--- Provided entries Enclosed Below ---

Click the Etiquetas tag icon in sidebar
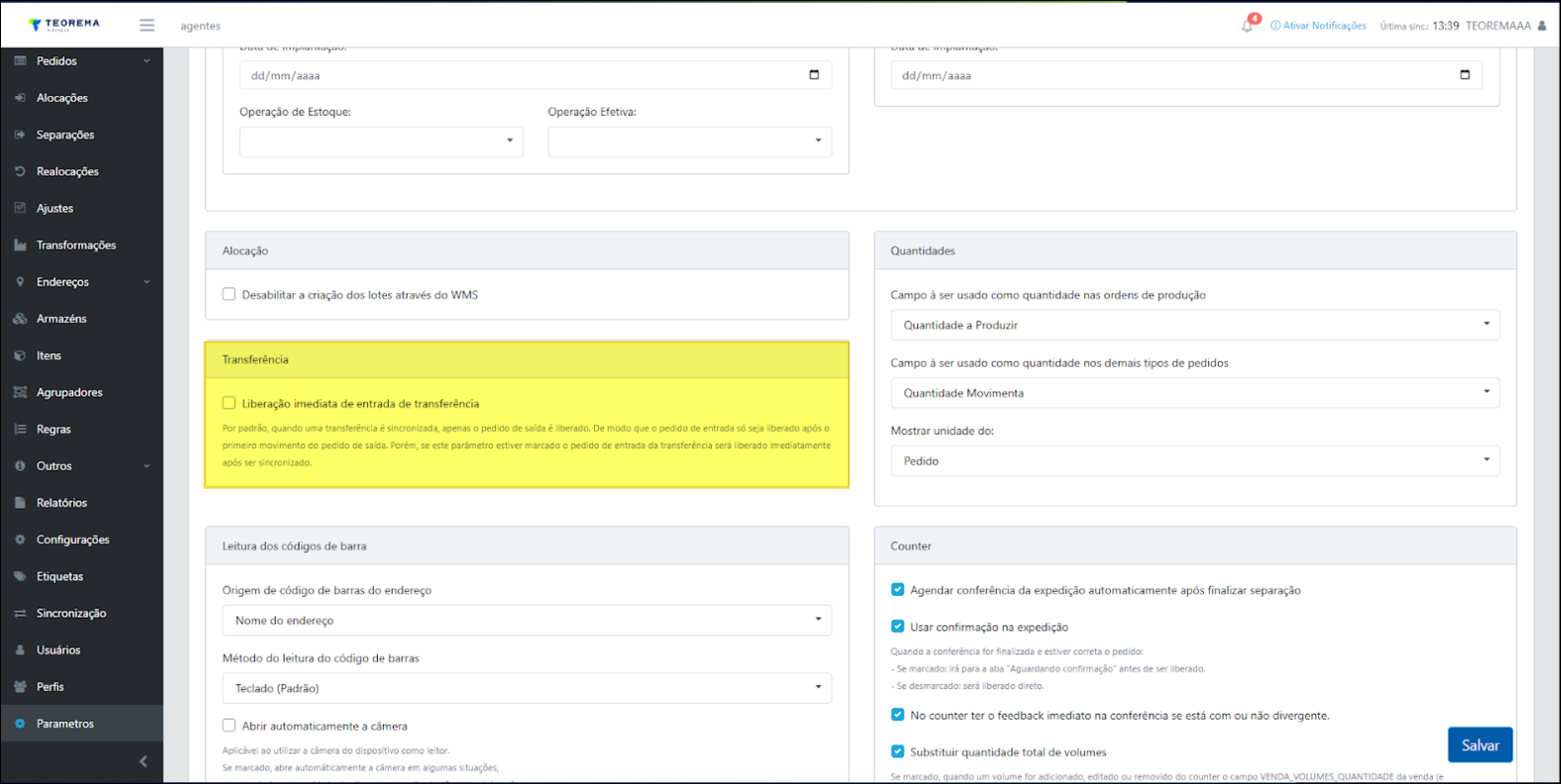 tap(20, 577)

--- End of Enclosed Provided entries ---
--- Provided entries Enclosed Below ---

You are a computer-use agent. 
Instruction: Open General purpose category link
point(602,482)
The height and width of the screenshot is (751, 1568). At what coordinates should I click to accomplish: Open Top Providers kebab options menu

--- End of Enclosed Provided entries ---

Instructions for the task
In the listing above, find the line containing "Instruction: Open General" and the line containing "The height and", then quote both, plus every line between them, exactly as written.

Response
Instruction: Open General purpose category link
point(602,482)
The height and width of the screenshot is (751, 1568). At what coordinates should I click to accomplish: Open Top Providers kebab options menu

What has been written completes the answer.